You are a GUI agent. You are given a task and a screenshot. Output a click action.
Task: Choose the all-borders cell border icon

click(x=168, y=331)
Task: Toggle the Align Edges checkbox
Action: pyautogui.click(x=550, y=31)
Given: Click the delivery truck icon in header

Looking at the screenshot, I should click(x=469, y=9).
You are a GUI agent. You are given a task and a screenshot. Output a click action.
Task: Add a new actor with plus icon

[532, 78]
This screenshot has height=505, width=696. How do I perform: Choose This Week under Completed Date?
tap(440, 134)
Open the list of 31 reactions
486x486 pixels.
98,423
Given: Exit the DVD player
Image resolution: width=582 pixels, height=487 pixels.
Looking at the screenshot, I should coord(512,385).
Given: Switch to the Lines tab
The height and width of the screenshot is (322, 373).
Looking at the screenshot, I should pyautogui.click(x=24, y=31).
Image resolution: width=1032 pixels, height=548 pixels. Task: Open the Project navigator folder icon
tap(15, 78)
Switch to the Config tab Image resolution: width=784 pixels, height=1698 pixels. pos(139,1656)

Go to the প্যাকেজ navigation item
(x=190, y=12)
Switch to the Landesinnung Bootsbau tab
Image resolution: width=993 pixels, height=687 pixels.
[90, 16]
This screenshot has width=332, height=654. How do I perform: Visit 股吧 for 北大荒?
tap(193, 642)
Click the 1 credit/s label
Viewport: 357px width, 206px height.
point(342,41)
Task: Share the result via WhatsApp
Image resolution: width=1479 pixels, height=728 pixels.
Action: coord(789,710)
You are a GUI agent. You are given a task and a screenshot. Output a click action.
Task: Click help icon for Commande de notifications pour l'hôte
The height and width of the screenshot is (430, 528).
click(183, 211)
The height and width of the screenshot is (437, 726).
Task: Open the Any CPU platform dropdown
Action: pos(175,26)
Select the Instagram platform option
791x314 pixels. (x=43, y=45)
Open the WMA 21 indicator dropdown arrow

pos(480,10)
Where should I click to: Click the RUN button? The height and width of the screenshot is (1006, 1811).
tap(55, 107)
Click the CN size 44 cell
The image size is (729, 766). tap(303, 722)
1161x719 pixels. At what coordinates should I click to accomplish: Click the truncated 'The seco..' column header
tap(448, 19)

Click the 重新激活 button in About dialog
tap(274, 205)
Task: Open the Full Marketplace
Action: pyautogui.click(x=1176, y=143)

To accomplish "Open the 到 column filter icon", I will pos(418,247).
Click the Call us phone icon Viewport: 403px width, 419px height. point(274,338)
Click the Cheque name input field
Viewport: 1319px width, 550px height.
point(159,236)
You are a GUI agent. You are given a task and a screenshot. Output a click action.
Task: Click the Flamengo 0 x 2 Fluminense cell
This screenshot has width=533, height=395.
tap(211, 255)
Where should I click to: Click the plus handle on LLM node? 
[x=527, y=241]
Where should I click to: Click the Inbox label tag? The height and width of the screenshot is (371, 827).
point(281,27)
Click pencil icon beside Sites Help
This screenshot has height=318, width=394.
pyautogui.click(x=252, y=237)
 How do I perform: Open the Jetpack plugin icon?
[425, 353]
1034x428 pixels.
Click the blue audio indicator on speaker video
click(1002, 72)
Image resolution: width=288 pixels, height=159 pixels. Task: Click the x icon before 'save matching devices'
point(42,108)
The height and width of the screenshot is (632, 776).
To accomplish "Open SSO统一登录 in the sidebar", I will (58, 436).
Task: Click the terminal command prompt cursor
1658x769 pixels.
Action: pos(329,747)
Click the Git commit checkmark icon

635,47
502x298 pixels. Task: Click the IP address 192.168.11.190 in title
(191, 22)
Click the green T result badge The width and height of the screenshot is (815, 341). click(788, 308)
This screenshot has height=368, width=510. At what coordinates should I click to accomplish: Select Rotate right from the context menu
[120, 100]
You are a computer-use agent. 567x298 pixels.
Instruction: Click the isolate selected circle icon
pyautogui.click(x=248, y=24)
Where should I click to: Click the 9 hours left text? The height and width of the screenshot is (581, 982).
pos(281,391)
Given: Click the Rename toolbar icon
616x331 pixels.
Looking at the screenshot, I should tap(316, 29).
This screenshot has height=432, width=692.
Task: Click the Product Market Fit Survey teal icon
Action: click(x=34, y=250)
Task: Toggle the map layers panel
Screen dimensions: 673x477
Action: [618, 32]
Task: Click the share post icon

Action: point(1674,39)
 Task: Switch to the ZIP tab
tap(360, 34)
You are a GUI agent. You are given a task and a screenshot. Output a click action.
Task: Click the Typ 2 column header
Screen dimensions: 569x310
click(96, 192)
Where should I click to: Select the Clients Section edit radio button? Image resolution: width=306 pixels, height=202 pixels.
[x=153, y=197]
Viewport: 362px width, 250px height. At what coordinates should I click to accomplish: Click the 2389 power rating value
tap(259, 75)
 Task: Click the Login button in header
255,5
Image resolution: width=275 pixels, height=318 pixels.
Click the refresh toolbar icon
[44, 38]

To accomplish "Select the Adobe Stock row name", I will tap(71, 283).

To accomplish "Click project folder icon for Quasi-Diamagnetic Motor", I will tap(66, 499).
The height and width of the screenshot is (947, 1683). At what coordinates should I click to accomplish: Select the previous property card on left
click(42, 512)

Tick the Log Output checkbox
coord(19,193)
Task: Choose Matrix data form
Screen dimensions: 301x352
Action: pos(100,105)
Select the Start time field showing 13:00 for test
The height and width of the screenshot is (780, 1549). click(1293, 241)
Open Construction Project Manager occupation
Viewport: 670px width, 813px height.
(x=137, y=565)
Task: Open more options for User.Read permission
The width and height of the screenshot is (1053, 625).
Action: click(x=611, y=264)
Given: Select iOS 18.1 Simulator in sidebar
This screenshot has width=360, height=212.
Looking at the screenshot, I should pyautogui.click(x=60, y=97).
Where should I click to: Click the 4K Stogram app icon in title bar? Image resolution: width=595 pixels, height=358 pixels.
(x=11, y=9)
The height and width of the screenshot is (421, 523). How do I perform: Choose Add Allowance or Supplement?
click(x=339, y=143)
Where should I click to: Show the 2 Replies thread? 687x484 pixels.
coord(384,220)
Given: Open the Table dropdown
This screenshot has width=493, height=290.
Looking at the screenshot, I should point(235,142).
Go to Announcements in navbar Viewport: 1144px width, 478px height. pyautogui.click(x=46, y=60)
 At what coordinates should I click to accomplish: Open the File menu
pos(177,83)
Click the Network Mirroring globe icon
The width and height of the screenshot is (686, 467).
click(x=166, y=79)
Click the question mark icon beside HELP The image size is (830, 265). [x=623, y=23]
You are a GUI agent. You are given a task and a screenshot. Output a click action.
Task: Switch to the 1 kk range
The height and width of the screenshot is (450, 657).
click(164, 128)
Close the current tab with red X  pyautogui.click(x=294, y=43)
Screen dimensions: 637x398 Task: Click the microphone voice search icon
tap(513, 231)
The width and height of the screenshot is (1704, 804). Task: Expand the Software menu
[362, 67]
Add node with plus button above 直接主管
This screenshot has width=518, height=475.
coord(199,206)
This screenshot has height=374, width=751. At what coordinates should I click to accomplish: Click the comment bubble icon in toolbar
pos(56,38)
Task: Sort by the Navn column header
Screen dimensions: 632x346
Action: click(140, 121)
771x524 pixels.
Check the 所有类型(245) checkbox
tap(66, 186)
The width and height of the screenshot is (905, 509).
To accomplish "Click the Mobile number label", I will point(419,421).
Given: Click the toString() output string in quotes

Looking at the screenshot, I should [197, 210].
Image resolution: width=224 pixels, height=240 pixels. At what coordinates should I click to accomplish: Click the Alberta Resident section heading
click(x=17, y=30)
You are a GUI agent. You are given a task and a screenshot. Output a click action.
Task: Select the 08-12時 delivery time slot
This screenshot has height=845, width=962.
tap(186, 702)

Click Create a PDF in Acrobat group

-------------------------

### Try it:
Copy only this part of the entries above: the line with "Image resolution: width=1032", the line with "Task: Click help", and the lines between, all exactly as written.

### Solution to this problem:
Image resolution: width=1032 pixels, height=548 pixels. Task: Open the Project navigator folder icon
tap(15, 78)
Switch to the Config tab Image resolution: width=784 pixels, height=1698 pixels. pos(139,1656)

Go to the প্যাকেজ navigation item
(x=190, y=12)
Switch to the Landesinnung Bootsbau tab
Image resolution: width=993 pixels, height=687 pixels.
[90, 16]
This screenshot has width=332, height=654. How do I perform: Visit 股吧 for 北大荒?
tap(193, 642)
Click the 1 credit/s label
Viewport: 357px width, 206px height.
point(342,41)
Task: Share the result via WhatsApp
Image resolution: width=1479 pixels, height=728 pixels.
Action: coord(789,710)
You are a GUI agent. You are given a task and a screenshot. Output a click action.
Task: Click help icon for Commande de notifications pour l'hôte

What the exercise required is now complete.